Parmigianino: Madonna with the Long Neck-Mannerist with refined sensuality
Caravaggio: Bacchus (1596-97), Sacrifice of Isaac (1602-3), Medusa (1597)–Bacchus shows Caravaggio’s realism and preference for humble and popular subjects. Bacchus is not represented in an idealized way but looks like a character Caravaggio used to hang around with in taverns and brothels. The landscape is missing: the artist wants to focus on the humanity of the character rather than superfluous details. It shows skillful use of the oil technique: the effect of incredible realism in painting the fruit basket and the complexion of the young man as well as the transparency of the glass created a new approach to art.
A recent restoration has revealed the outline of a man’s face in the jug of wine in the foreground that is believed to be the self-portrait of the artist.

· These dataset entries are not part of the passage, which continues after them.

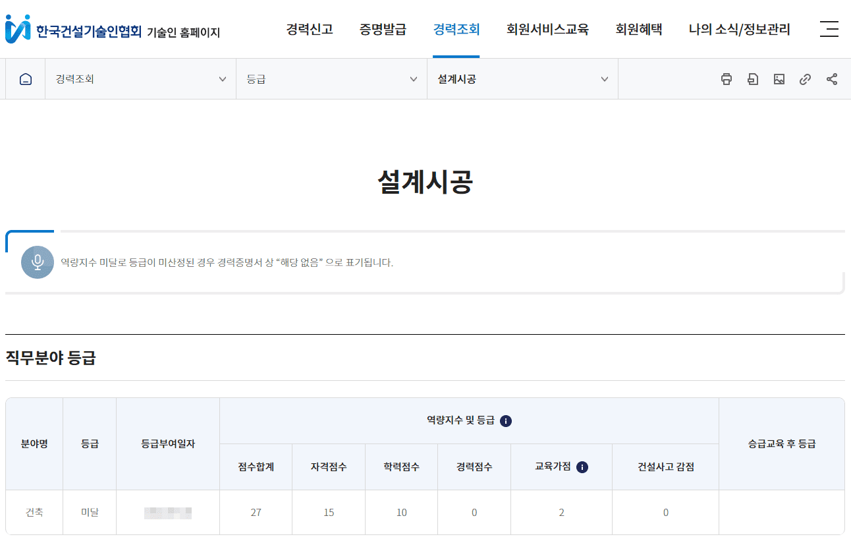Click the print icon
Viewport: 851px width, 543px height.
click(727, 78)
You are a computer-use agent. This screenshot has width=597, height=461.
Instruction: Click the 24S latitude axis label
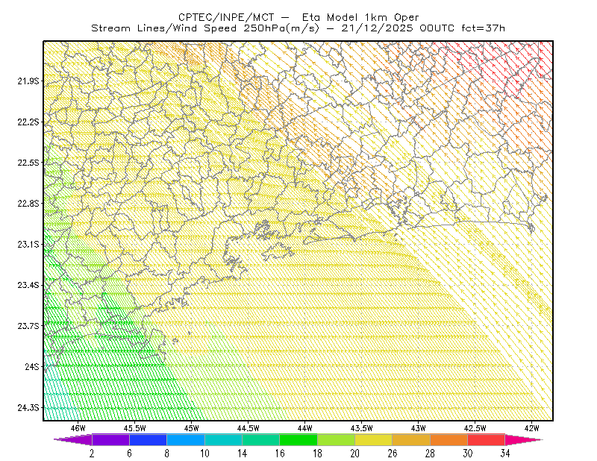click(32, 366)
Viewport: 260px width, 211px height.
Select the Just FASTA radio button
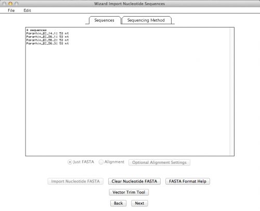point(70,162)
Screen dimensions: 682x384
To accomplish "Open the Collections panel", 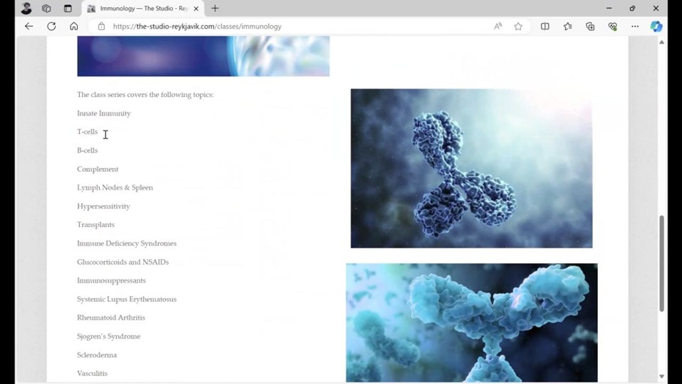I will [590, 26].
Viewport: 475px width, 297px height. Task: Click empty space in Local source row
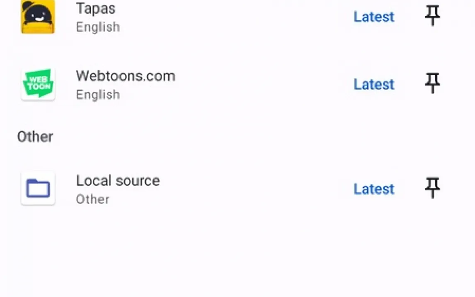pyautogui.click(x=257, y=189)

The Medusa painting on a shield was a gift to Fernando de Medici. Medusa was linked to the Medici family as a symbol of knowledge and prudence. Medusa was a gorgon with a mane of serpents for hair, so repulsive that whoever looked at her turned to stone. The knowledge and prudence part comes in with Perseus, the Greek hero, who was given a shiny shield by the goddess Athena; he used it to avoid looking at Medusa, she saw herself and before turning to stone, Perseus decapitated her. He then used her head as a weapon.
Caravaggio paints the moment of self-recognition when she sees her head no longer on her body.

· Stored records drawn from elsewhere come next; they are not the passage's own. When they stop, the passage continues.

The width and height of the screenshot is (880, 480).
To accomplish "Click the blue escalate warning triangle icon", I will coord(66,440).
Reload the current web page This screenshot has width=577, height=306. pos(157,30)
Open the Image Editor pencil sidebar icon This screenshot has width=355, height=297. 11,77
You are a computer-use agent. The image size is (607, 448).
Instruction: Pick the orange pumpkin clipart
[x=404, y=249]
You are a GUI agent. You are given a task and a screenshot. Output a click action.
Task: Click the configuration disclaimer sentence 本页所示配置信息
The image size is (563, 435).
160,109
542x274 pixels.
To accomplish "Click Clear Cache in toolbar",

The painting is an example of Caravaggio’s focus on physiognomic, or facial expression in his paintings. It shows an intense level of realism, dark and light contrasts effectively combined with the convex curvature of the wood shield upon which it is painted, the head looks three-dimensional. Many suggest the head is a self-portrait.
Caravaggio isn’t exactly a Renaissance artist, at best, late Renaissance as the Bacchus and Medusa reflects the interest in Classics. The more mature work of Abraham sacrificing Isaac is more indicative of Counter Reformation ideals of instruction through the use of heightened emotions.
The painting illustrates the passage of the Old Testament in which God ordered Abraham to sacrifice his only son, Isaac. Caravaggio depicts the crucial moment of the dramatic story, when Abraham, at the very moment in which he is about to sacrifice Isaac, is blocked by an angel who tells him to sacrifice a ram instead.
The work also has a symbolic interpretation according to which the building on the hill is a church with baptistery, a reference to the future birth of the Catholic church, while the light diffused over the backdrop, symbolises the light of divine grace. The sacrifice of young Isaac serves, therefore, to foreshadow the sacrifice of Christ.
Artemisia Gentileschi: Judith and Holofernes Daughter of Caravaggio’s follower, Orazio Gentileschi, Artemisia moved to Florence to escape the scandal in Rome after the lawsuit for rape she brought against the landscape painter Agostino Tassi. She was thrown into prison and although Tassi was found guilty, he never spent a day in jail.
Her story is often taken as a symbol of the violence women have had to endure for centuries, and tends to overshadow her achievements as an artist. She was the first female painter to become a member of the Accademia di Arti del Disegno in Florence.
Some suggest she transferred her experience to canvas. Her paintings often have strong, suffering women from myth and the Bible – victims, suicides, warriors. She particularly seems to have liked the biblical heroine Judith, a traditional example of virtue and chastity, who decapitate her despised Assyrian enemy whom she has tricked by seduction while keeping her purity safe.
Rembrandt: Self-portrait as a Young Man, Self-portrait as an Old Man, Portrait of an Old Man
Rembrandt also isn’t Renaissance but a group of art lovers can’t bypass the room of his works. These show the influence of Caravaggio’s chiaroscuro but I just love the economy of mature Rembrandt’s brush work.
My independent visit to Palazzo Pitti will form a separate post.